Tay, T, Allahham, A, Morton, D and Stewart, P 2011, 'Understanding improved dissolution of indomethacin through the use of cohesive poorly water-soluble aluminium hydroxide: Effects of concentration and particle size distribution', Journal of Pharmaceutical Sciences, vol. 100, no. 10, pp. 4269-4280.

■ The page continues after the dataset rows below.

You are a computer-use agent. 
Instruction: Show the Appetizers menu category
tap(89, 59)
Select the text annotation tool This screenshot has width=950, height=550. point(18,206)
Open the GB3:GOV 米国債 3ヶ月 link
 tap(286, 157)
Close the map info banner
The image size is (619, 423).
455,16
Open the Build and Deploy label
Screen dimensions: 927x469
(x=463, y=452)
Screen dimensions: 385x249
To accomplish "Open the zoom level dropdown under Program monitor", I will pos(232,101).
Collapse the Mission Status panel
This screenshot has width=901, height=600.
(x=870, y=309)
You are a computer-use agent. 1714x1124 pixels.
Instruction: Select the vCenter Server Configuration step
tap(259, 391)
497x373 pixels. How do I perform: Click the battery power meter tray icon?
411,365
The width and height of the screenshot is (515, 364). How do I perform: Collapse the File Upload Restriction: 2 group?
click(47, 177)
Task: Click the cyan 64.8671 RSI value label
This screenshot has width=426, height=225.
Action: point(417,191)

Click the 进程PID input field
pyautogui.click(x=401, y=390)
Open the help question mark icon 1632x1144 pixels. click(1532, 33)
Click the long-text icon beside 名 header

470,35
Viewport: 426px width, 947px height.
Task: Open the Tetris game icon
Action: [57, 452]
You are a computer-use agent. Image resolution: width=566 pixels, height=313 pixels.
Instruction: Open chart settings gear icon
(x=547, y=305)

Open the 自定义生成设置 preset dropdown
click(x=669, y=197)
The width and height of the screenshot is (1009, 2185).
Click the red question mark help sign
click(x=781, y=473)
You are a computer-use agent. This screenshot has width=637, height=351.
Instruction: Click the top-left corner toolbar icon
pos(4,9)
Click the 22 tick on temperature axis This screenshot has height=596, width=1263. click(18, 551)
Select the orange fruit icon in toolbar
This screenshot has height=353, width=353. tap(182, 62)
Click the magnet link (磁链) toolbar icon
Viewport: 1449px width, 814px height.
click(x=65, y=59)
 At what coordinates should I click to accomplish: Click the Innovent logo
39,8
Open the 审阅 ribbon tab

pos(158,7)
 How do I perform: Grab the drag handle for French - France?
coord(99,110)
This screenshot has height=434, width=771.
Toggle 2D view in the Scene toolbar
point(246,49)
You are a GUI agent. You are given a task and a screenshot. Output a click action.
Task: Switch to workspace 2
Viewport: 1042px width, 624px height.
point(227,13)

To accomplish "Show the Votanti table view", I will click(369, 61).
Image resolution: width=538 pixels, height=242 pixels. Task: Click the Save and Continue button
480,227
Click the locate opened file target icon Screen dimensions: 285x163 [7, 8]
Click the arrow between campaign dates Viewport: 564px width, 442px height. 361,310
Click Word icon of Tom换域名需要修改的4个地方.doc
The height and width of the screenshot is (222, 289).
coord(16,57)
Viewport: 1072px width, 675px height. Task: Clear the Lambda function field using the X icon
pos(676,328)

Document type: Journal Article
Collection: Journal Articles

Title Understanding improved dissolution of indomethacin through the use of cohesive poorly water-soluble aluminium hydroxide: Effects of concentration and particle size distribution
Author(s) Tay, T
Allahham, A
Morton, D
Stewart, P
Year 2011
Journal name Journal of Pharmaceutical Sciences
Volume number 100
Issue number 10
Start page 4269
End page 4280
Total pages 12
Publisher Elsevier
Abstract The objective of this study was to explore the effects of concentration and particle size distribution of an added poorly water-soluble inorganic salt, aluminium hydroxide, on the dissolution of a poorly water-soluble drug, indomethacin (IMC), from lactose interactive mixtures. Dissolution was studied using the United States Pharmacopeia paddle method in buffer pH 5.0 and the data most aptly fitted a bi-exponential dissolution model which represented dissolution occurring from dispersed and agglomerated particles. The dispersion of IMC mixtures was measured in dissolution media under non-sink conditions by laser diffraction. The dissolution of IMC increased as a function of the concentration of aluminium hydroxide (5-20%) added to the mixtures. Increasing the proportion of larger particles of the cohesive aluminium hydroxide increased the dissolution rate of IMC. The enhanced dissolution was attributed to increases in both the dissolution rate constant and initial concentration of dispersed particles. Mechanistically, the aluminium hydroxide was found to facilitate the detachment of IMC particles from the carrier surface, forming a complex interactive mixture that more readily deagglomerated than the cohesive drug agglomerates. The outcomes of this work would therefore allow more careful control and selection of the excipient specifications in producing solid dosage formulations with improved dissolution of poorly water-soluble drugs.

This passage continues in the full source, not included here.